**Your task:**
All of the data that follows should be output again without any alteration.

[Collected data entries]
^^^^^^^^^^^^^^^^
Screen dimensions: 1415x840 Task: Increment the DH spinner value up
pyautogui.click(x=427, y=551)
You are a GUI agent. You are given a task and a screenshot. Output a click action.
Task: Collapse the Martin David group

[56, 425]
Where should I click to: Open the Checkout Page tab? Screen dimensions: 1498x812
^^^^^^^^^^^^^^^^
**Problem solution:**
Screen dimensions: 1415x840 Task: Increment the DH spinner value up
pyautogui.click(x=427, y=551)
You are a GUI agent. You are given a task and a screenshot. Output a click action.
Task: Collapse the Martin David group

[56, 425]
Where should I click to: Open the Checkout Page tab? Screen dimensions: 1498x812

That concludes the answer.